WHAT TO PRODUCE. Copy out all lines of the records in which the word "через" appears.

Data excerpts
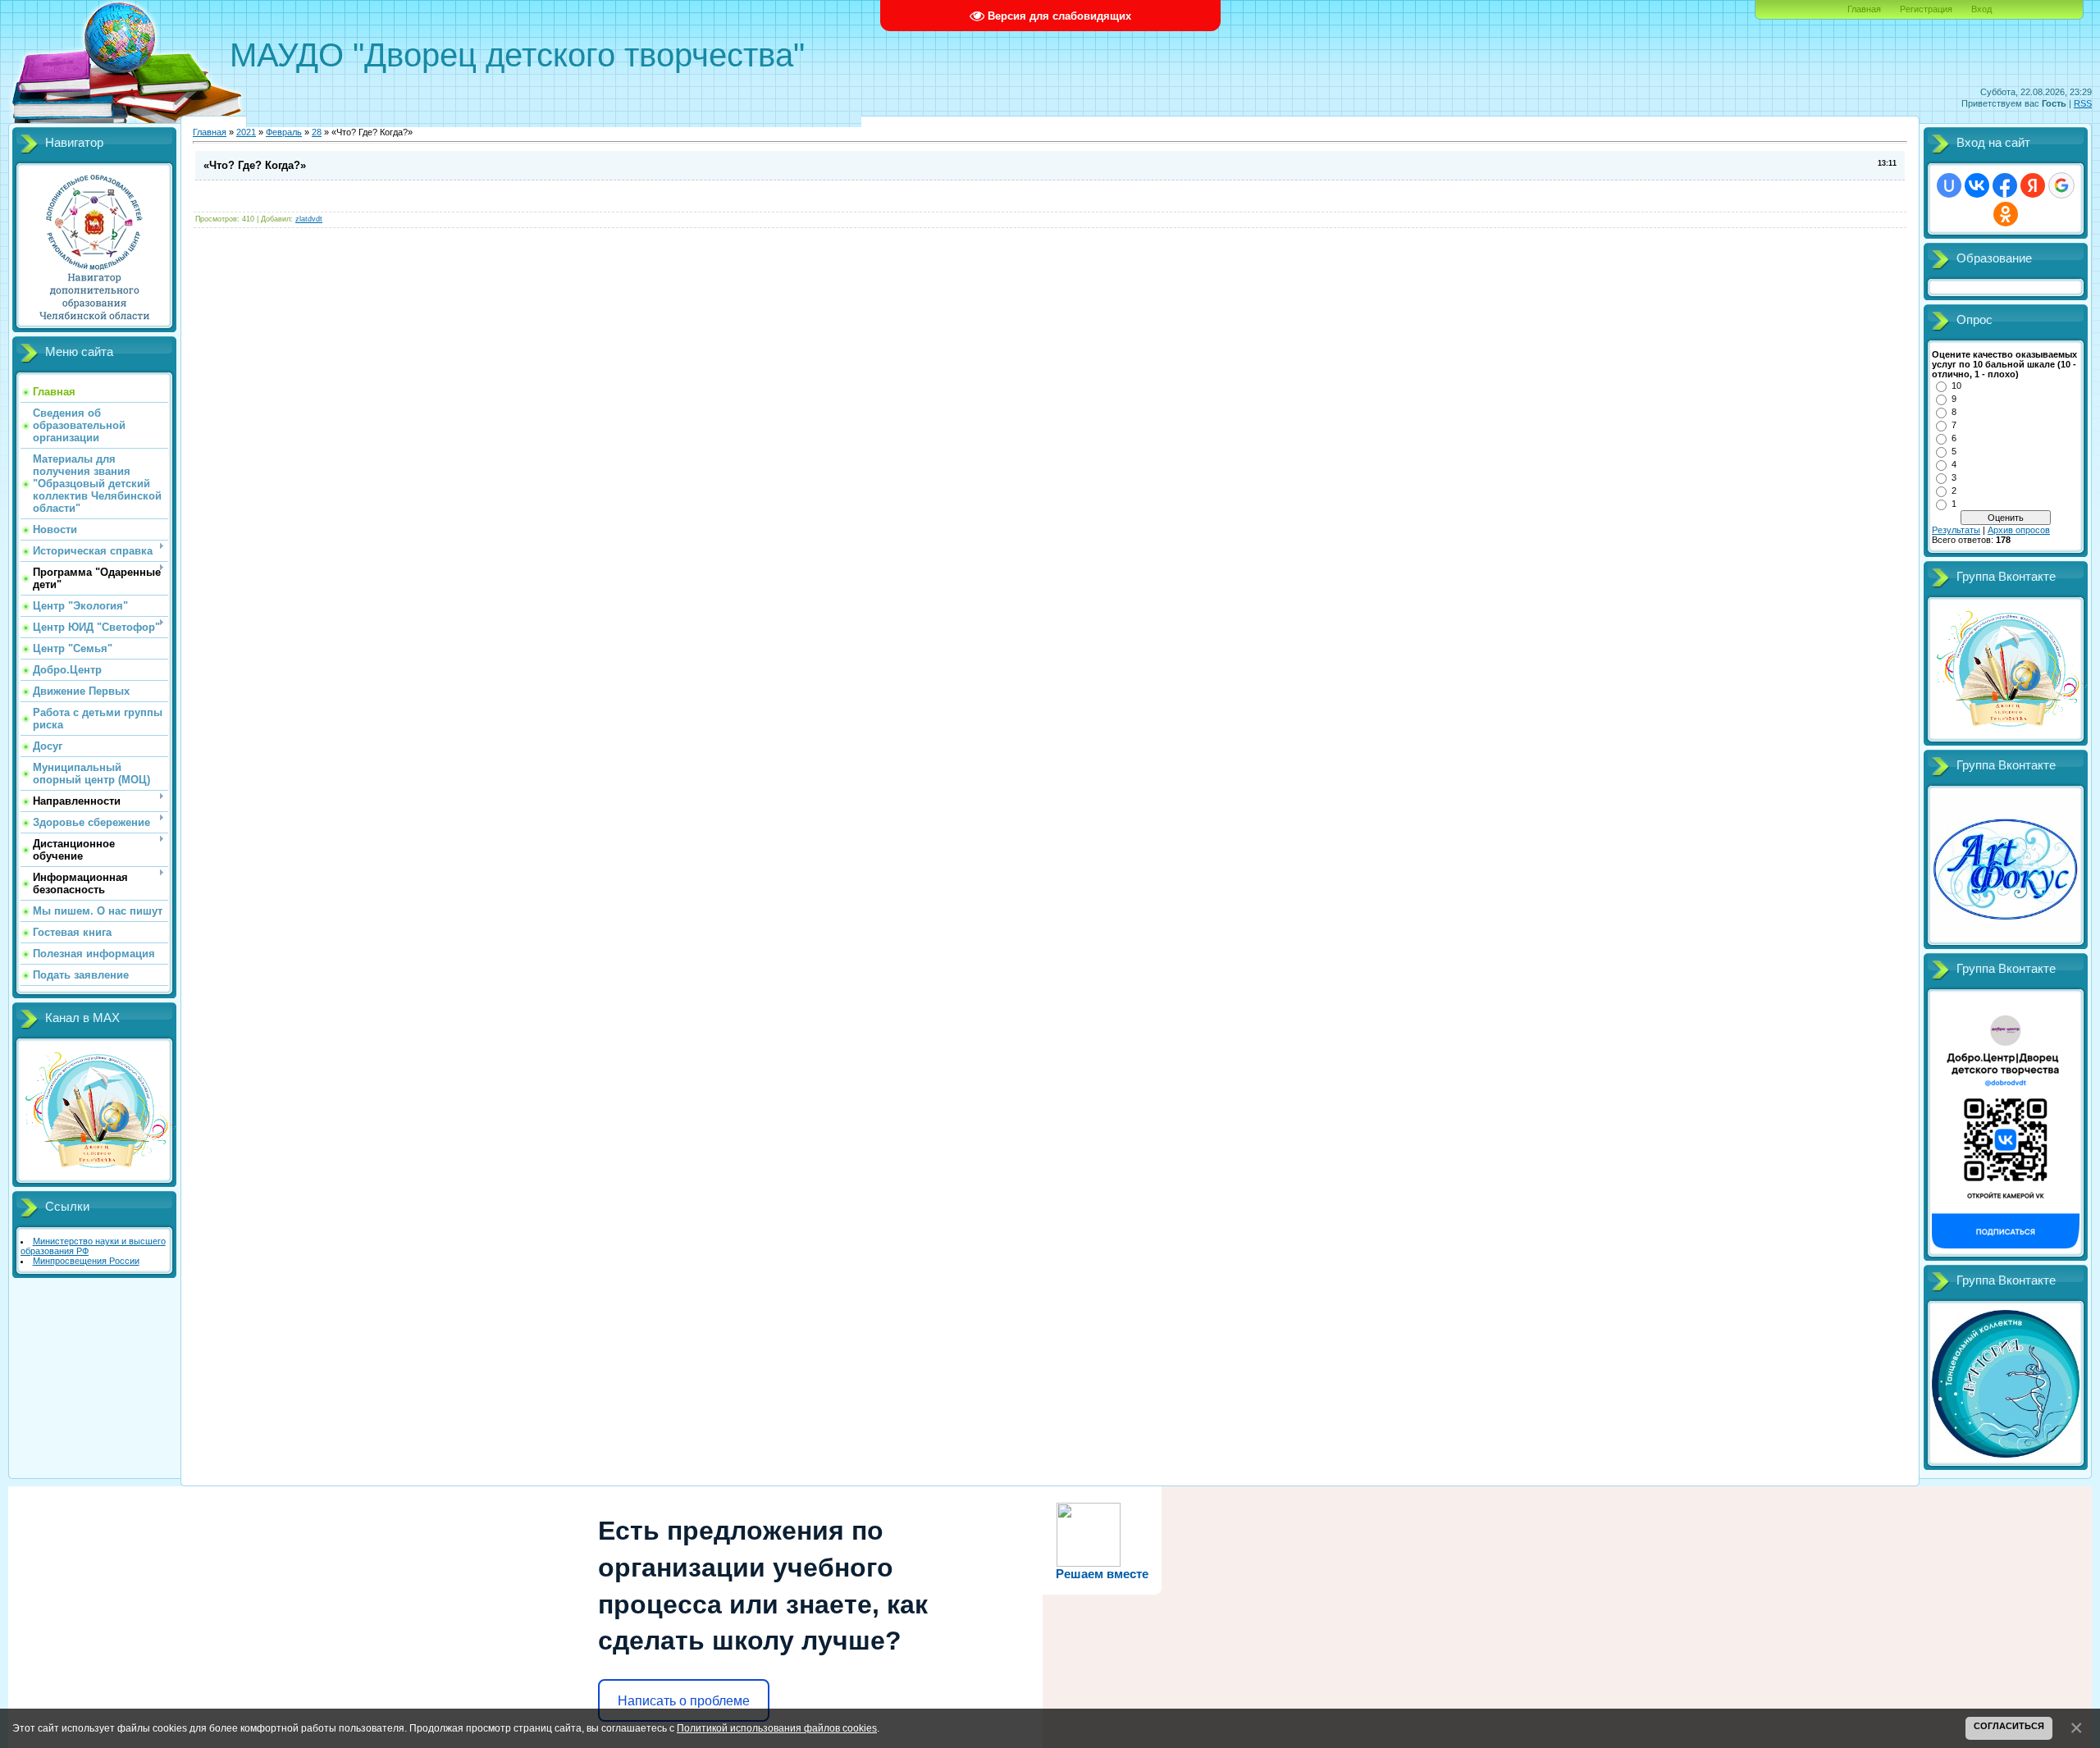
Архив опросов (2019, 530)
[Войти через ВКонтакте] (1977, 185)
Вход (1981, 9)
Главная (1864, 9)
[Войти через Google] (2061, 185)
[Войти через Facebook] (2005, 185)
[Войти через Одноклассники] (2005, 214)
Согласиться (2009, 1726)
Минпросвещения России (86, 1261)
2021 (246, 132)
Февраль (284, 132)
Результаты (1956, 530)
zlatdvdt (308, 219)
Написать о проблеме (684, 1701)
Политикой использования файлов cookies (777, 1728)
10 (1956, 385)
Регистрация (1926, 9)
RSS (2083, 103)
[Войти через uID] (1949, 185)
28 (317, 132)
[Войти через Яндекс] (2032, 185)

WRITTEN SOLUTION.
[Войти через ВКонтакте] (1977, 185)
[Войти через Google] (2061, 185)
[Войти через Facebook] (2005, 185)
[Войти через Одноклассники] (2005, 214)
[Войти через uID] (1949, 185)
[Войти через Яндекс] (2032, 185)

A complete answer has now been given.